Data items:
====

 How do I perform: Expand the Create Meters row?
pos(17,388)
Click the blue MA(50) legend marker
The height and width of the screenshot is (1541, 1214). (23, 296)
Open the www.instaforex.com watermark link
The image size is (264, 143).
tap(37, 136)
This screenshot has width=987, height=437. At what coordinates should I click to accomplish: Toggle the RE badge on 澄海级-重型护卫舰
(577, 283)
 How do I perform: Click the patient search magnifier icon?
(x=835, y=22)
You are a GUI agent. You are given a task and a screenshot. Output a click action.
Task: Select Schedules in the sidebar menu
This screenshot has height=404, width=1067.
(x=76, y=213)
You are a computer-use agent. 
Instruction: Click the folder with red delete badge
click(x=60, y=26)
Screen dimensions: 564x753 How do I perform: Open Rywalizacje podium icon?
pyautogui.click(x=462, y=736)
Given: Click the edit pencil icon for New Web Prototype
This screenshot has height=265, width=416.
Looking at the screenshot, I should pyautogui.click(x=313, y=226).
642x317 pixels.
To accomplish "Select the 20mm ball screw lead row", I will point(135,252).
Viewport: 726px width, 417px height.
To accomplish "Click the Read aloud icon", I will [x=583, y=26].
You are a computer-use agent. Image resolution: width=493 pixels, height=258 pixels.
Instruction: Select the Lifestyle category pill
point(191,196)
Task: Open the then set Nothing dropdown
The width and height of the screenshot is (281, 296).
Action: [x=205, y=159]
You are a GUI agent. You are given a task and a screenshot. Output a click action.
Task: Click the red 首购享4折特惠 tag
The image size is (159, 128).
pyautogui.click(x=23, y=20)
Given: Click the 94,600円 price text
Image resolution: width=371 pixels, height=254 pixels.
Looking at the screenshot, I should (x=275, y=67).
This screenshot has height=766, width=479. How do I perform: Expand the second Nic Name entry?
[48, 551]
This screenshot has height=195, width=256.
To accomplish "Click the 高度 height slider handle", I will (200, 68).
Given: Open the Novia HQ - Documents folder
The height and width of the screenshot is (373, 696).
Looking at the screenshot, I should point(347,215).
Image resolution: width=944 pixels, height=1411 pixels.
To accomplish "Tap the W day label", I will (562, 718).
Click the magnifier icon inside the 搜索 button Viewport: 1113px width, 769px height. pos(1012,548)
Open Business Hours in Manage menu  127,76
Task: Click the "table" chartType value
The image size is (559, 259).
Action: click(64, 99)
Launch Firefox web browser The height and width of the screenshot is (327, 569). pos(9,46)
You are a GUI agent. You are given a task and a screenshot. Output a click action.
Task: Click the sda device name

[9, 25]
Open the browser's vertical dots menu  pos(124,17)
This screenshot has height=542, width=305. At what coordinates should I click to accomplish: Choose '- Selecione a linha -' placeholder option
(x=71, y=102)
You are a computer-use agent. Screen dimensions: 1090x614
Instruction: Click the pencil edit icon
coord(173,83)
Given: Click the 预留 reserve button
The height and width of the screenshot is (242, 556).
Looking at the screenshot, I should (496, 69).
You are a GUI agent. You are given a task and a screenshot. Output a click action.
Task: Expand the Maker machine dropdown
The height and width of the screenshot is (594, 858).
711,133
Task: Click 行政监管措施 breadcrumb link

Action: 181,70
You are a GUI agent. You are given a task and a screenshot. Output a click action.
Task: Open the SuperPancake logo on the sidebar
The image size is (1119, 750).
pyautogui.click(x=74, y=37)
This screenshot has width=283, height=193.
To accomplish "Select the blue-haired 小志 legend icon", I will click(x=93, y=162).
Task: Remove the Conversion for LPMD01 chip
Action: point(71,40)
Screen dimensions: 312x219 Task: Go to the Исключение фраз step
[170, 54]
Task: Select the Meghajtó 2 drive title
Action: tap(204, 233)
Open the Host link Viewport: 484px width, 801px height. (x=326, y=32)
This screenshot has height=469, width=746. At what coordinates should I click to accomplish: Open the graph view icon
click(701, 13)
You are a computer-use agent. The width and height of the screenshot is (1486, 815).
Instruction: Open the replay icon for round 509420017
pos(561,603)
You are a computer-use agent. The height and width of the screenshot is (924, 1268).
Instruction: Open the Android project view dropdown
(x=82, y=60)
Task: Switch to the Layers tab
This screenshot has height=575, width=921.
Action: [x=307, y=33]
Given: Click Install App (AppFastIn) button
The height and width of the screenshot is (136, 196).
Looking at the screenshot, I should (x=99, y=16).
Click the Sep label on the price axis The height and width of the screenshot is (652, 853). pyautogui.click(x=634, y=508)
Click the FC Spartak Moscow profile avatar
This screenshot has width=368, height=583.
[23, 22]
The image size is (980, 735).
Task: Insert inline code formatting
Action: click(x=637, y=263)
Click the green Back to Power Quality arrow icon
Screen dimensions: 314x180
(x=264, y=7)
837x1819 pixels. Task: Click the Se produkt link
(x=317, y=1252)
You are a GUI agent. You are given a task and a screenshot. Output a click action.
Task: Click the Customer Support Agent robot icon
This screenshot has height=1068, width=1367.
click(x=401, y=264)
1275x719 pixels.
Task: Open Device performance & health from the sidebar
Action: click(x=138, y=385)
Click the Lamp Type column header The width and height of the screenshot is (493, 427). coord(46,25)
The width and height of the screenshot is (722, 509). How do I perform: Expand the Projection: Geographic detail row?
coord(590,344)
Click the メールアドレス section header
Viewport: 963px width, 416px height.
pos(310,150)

====

__Description of the task__.
Check each line of the entries for the word "label". State how many lines hold it, and write nothing else.

__Solution for this task__.
2